DATA SUPPLIED.
================================

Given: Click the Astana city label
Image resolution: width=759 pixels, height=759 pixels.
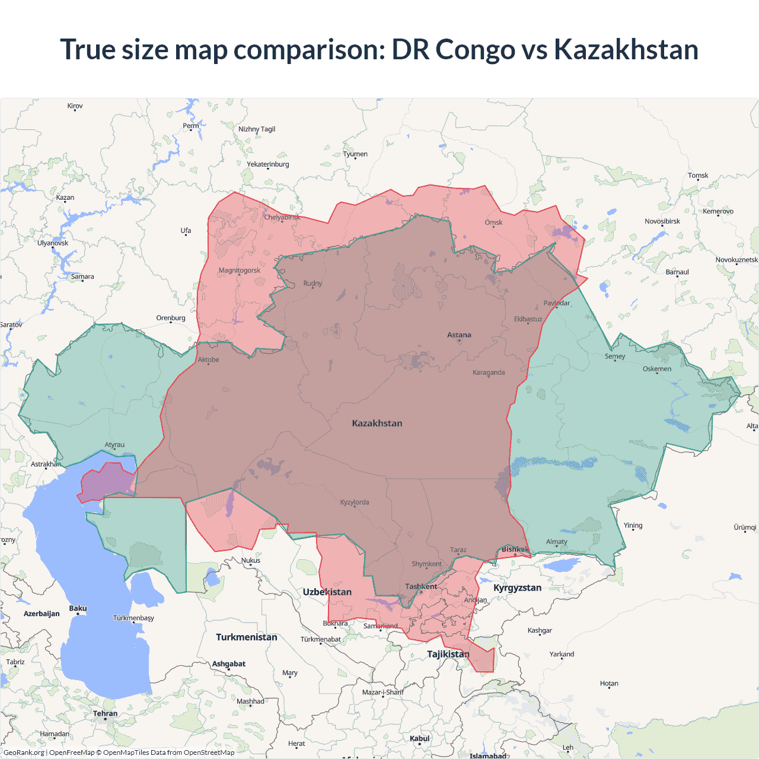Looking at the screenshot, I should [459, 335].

================================

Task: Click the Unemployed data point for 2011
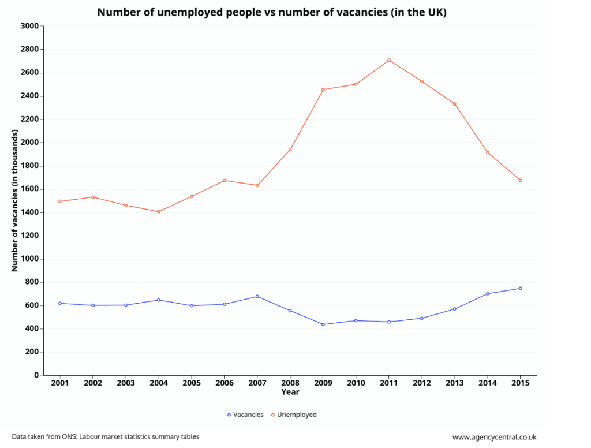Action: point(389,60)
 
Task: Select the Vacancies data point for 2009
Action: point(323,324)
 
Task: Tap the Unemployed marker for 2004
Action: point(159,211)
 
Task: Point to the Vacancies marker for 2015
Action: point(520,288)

================================

OBJECTIVE. Put the lines from the one containing "Task: Select the" through the one containing "Action: point(520,288)" into a Markdown table with the columns Row and Line, numbering each row and skipping blank lines.

RESULT.
| Row | Line |
|---|---|
| 1 | Task: Select the Vacancies data point for 2009 |
| 2 | Action: point(323,324) |
| 3 | Task: Tap the Unemployed marker for 2004 |
| 4 | Action: point(159,211) |
| 5 | Task: Point to the Vacancies marker for 2015 |
| 6 | Action: point(520,288) |